#### MATERIAL FOR THIS TASK:
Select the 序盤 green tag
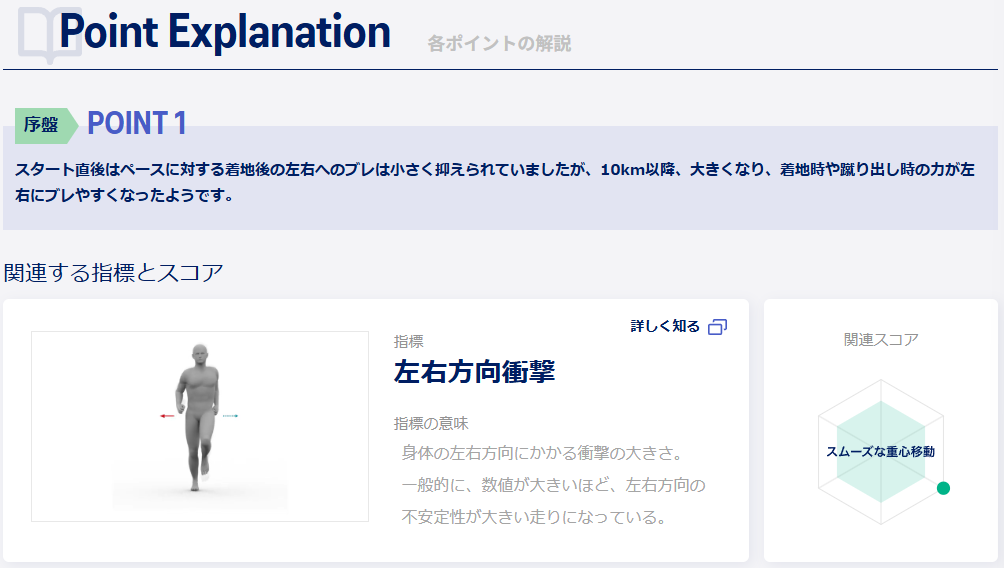This screenshot has width=1004, height=568. pyautogui.click(x=43, y=125)
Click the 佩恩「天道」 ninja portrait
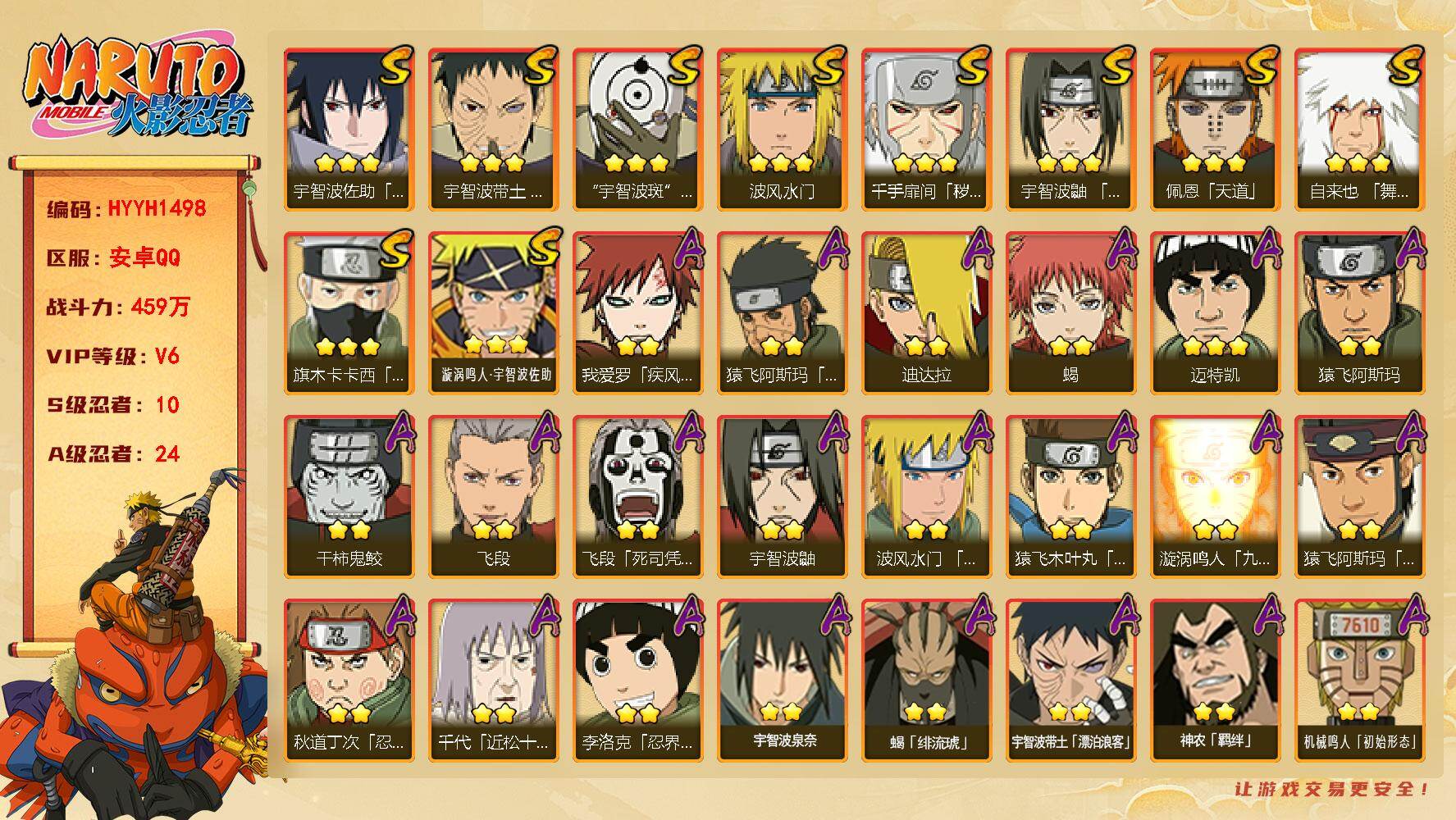The image size is (1456, 820). pos(1216,130)
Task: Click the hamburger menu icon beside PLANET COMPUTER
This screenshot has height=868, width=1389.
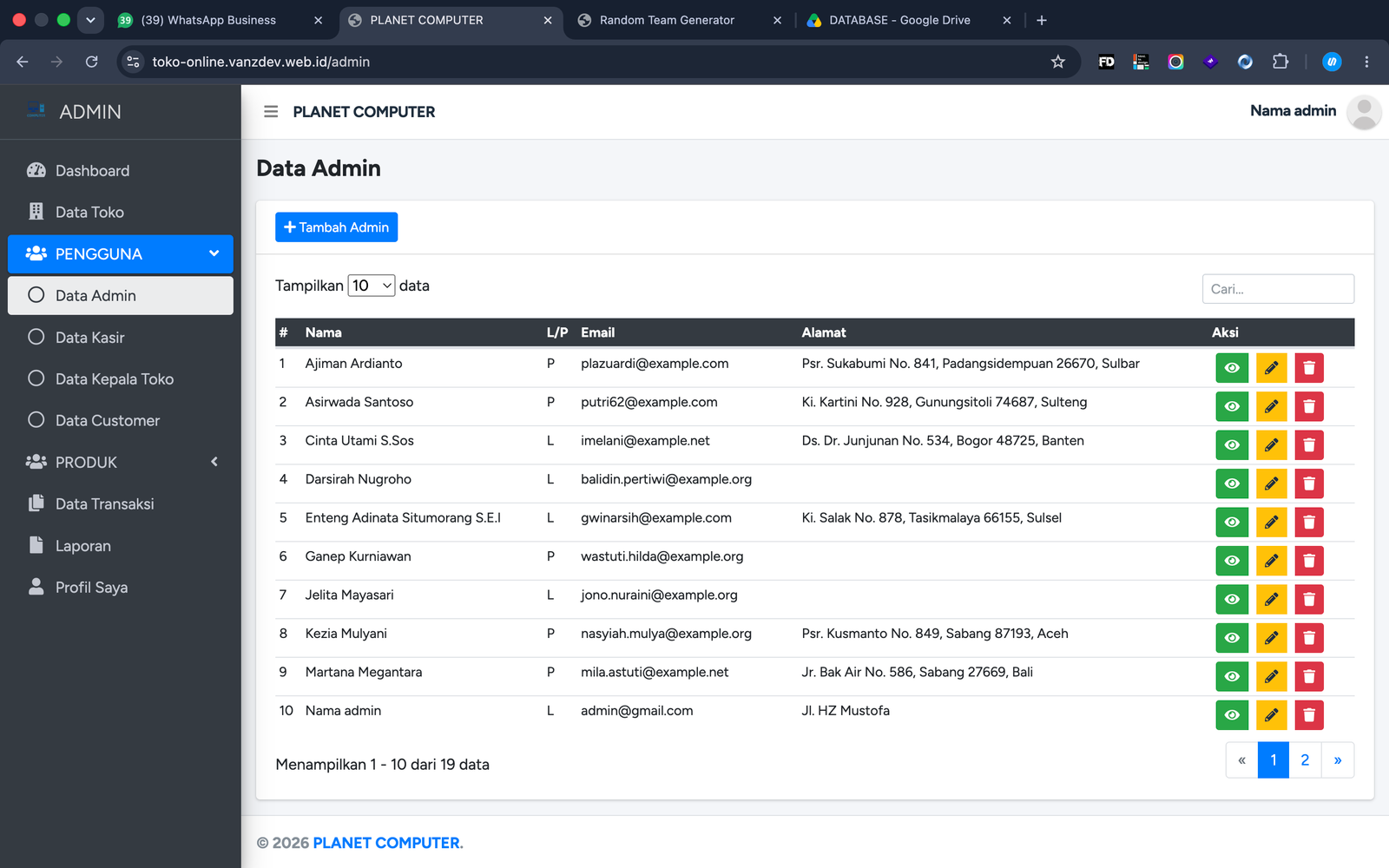Action: tap(271, 112)
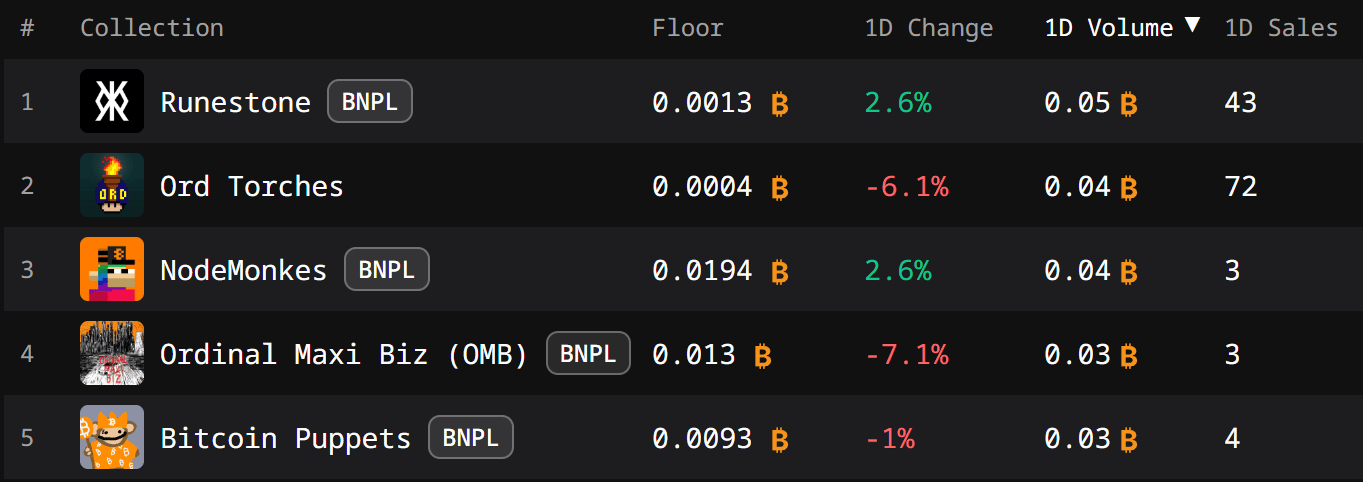This screenshot has height=482, width=1363.
Task: Click Bitcoin symbol next to 0.0194 floor
Action: [x=780, y=271]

#### EXERCISE:
Output every line of the material above verbatim, leaving out the pictures.

#### OUTPUT:
Select the 序盤 green tag
This screenshot has width=1004, height=568. pyautogui.click(x=43, y=125)
Click the 佩恩「天道」 ninja portrait
The image size is (1456, 820). pos(1216,130)
Task: Click the hamburger menu icon beside PLANET COMPUTER
This screenshot has height=868, width=1389.
Action: tap(271, 112)
This screenshot has height=482, width=1363.
Task: Click Bitcoin symbol next to 0.0194 floor
Action: [x=780, y=271]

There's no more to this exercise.